Ben Buchwalter


Torture Confirmed by ICRC Report
November 16, 2009, 9:25 am
Filed under: Civil Rights, Crime and Justice, Talking Points Memo | Tags: , ,

March 16. 2009

Barely two months into Barack Obama’s presidency, there remained very few historical accounts proving that the Bush administration authorized torture for its War on Terror. In mid-March, a journalism professor and New Yorker contribute added one of the most complete historical accounts of torture to date in an article for the New York Review of Books. Danner wrote about a confidential report he obtained from the International Committee of the Red Cross that listed, in detail, the torture techniques used on three suspected terrorists, Abu Zubaydah, Walid Bin Attash, and Khalid Sheikh Mohammed, who currently awaits his civilian trial in New York City. I summerized Danner’s piece in a post for TPMmuckraker. Read my synopsis for some of the details about the horrific torture methods used against Zubaydah, Bin Attash, and KSM. Here’s the kicker:

Danner came to a few key conclusions after reading the ICRC report: most importantly, the Bush administration approved torture in its questioning of al Qaeda suspects as early as 2002. And everyone in the administration, including President Bush, knew it was happening.

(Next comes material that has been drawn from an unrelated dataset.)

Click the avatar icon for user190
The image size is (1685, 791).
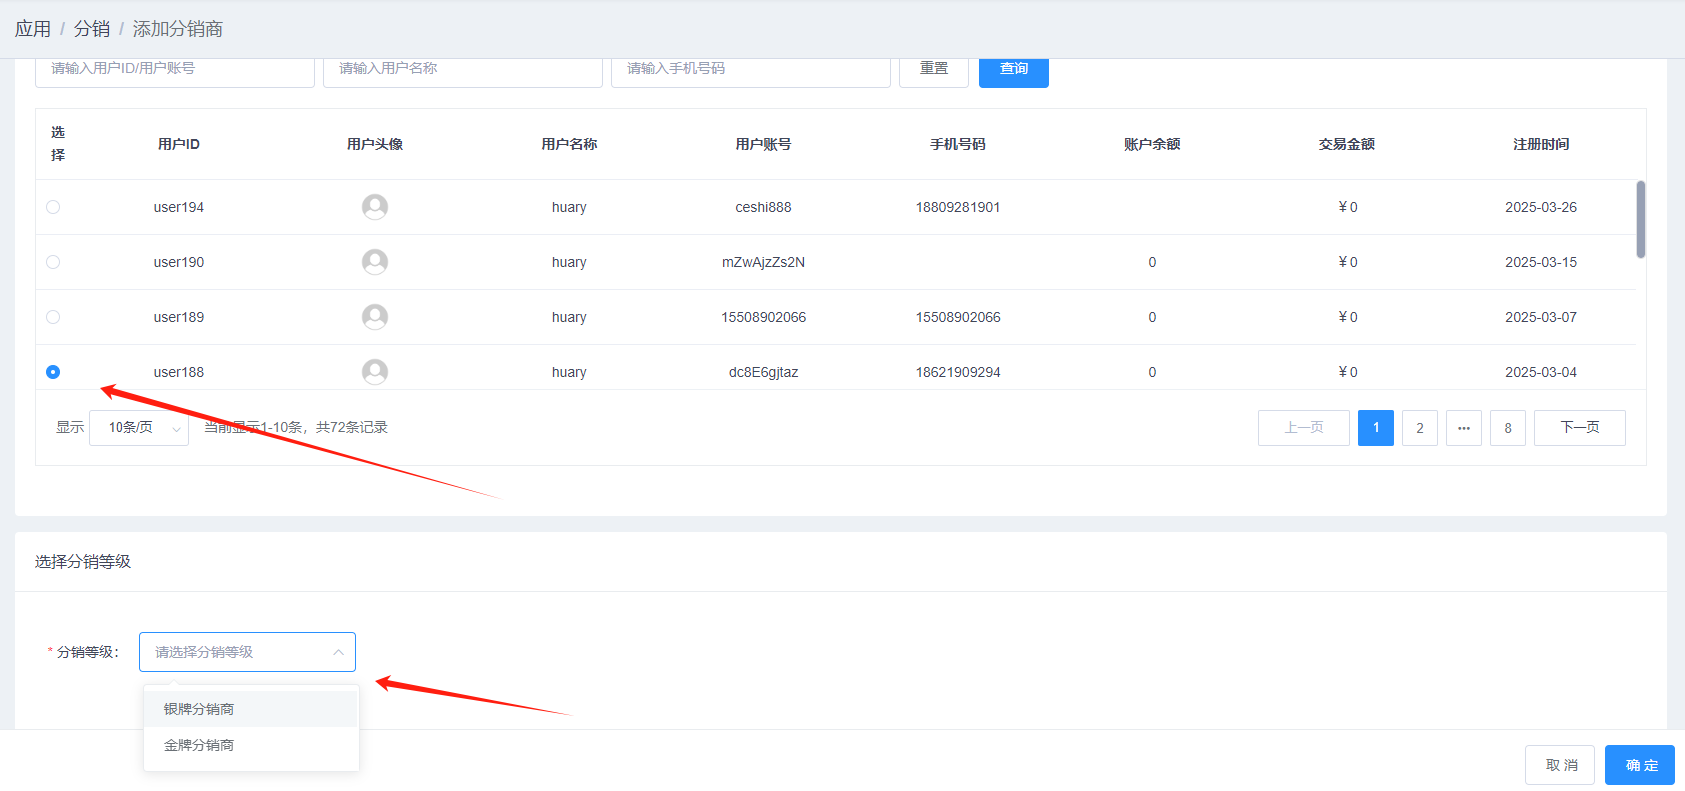(375, 262)
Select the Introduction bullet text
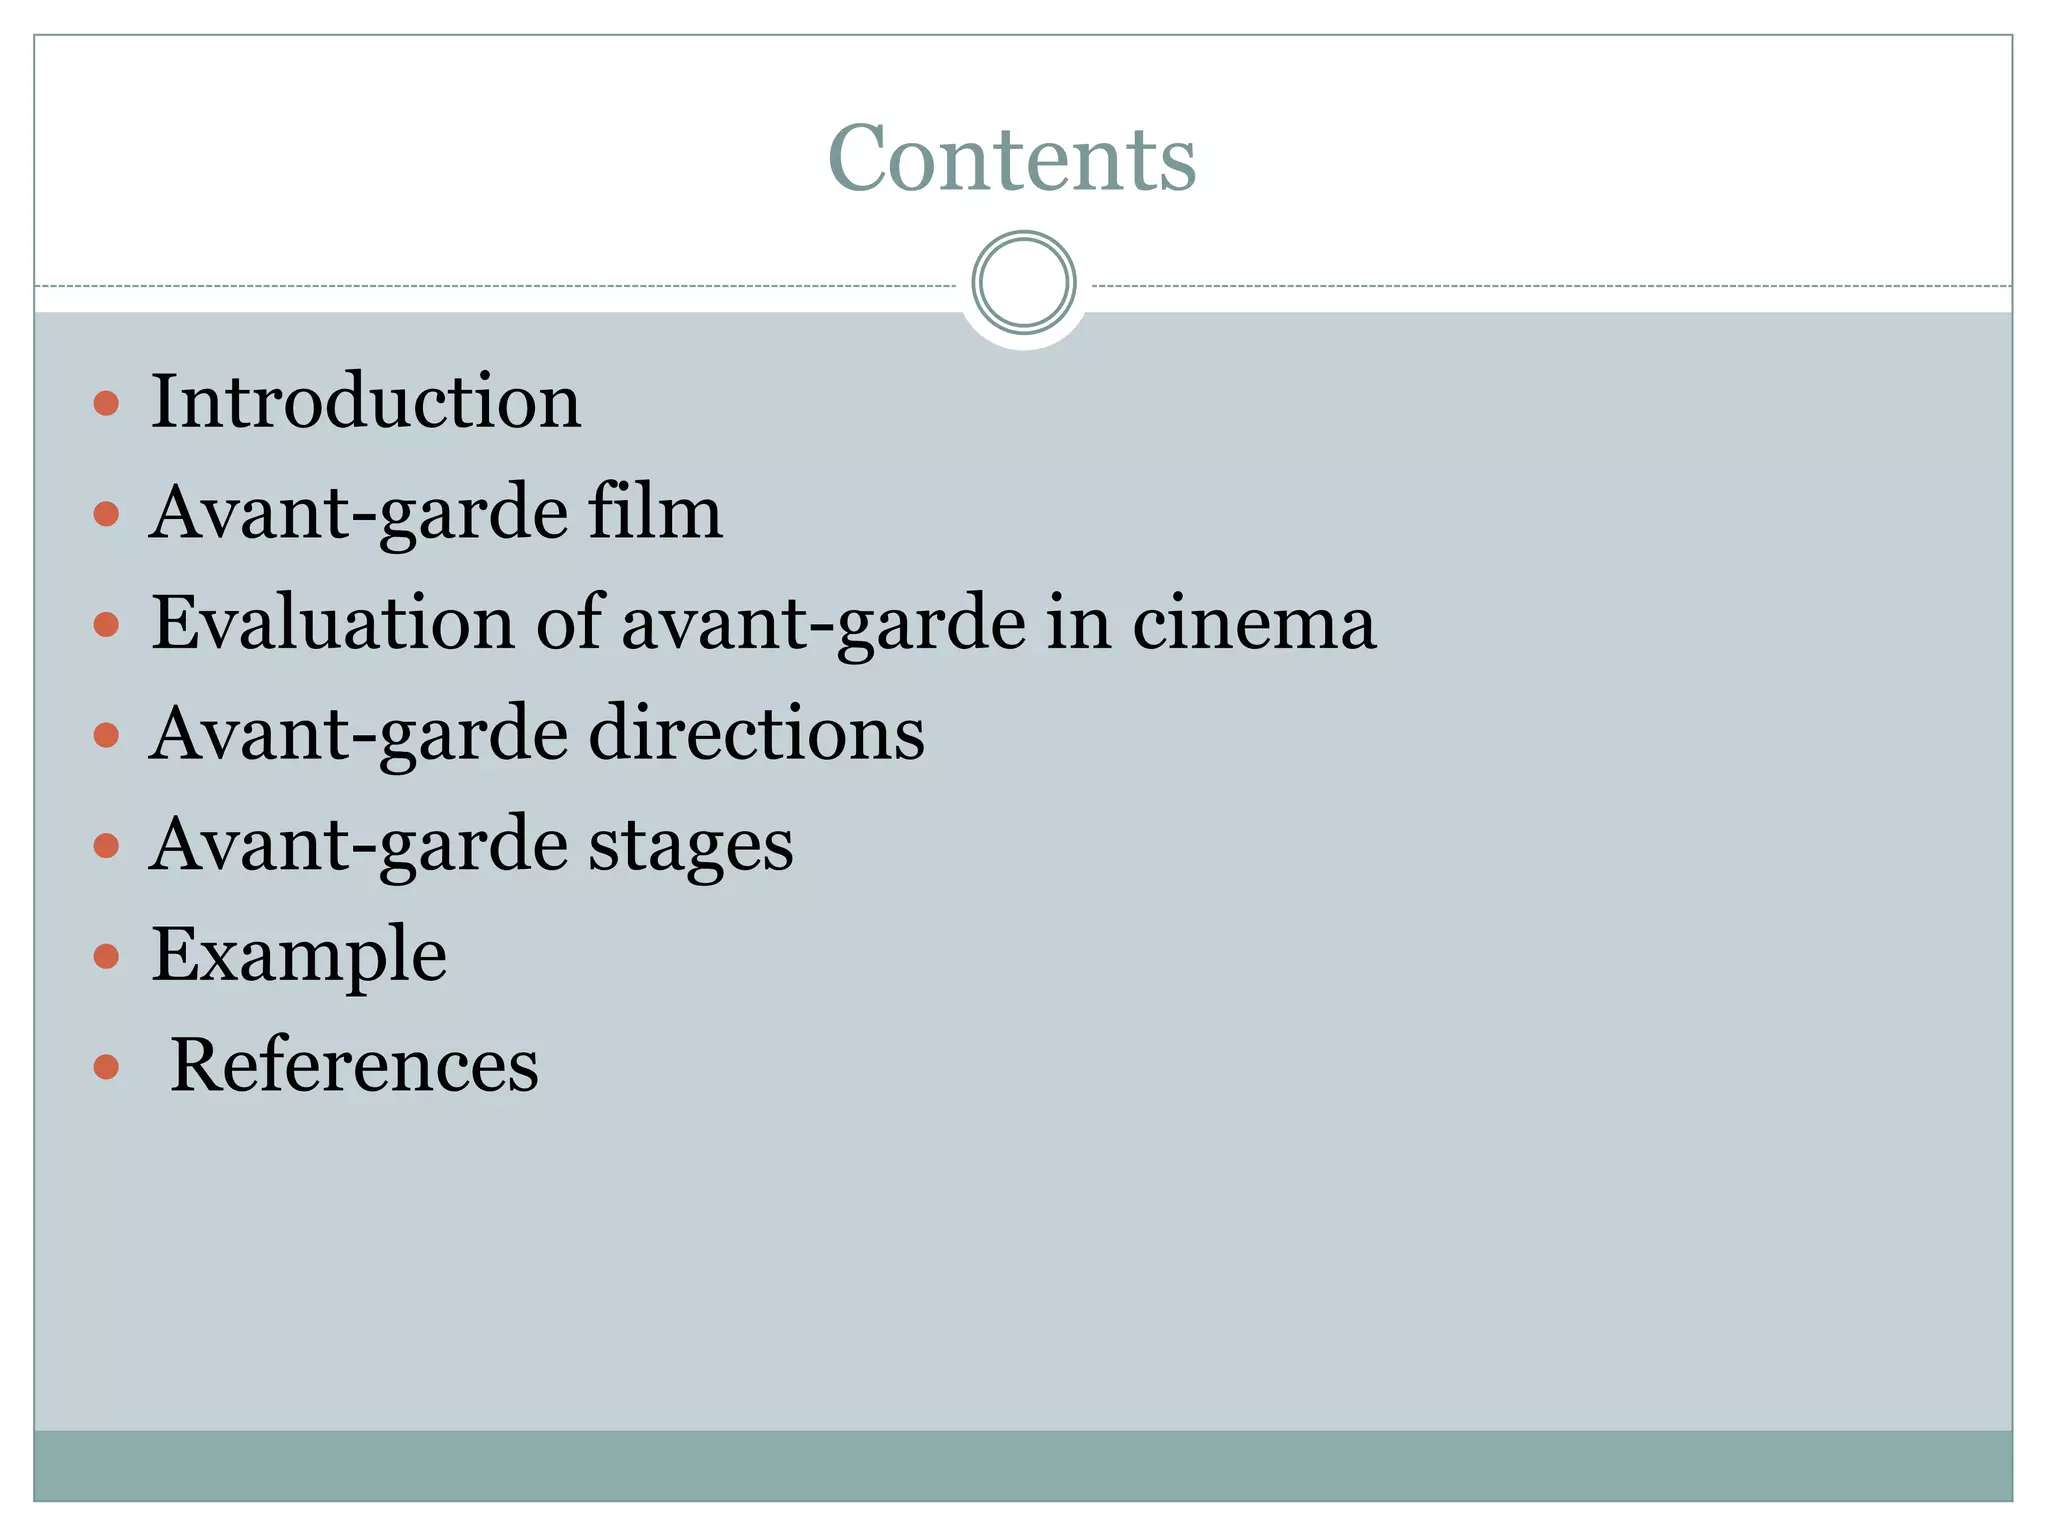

Danner says that it is unclear exactly how successful these tactics were in gathering key information about potential terrorists. But one key comment from Khaled Shaik Mohammed indicates that the information is worthless. In the worst moments of torture, Mohammed says he “gave a lot of false information in order to satisfy what I believed the interrogators wished to hear in order to make the ill-treatment stop.” This information undoubtedly “wasted a lot of their time and led to several false red-alerts.”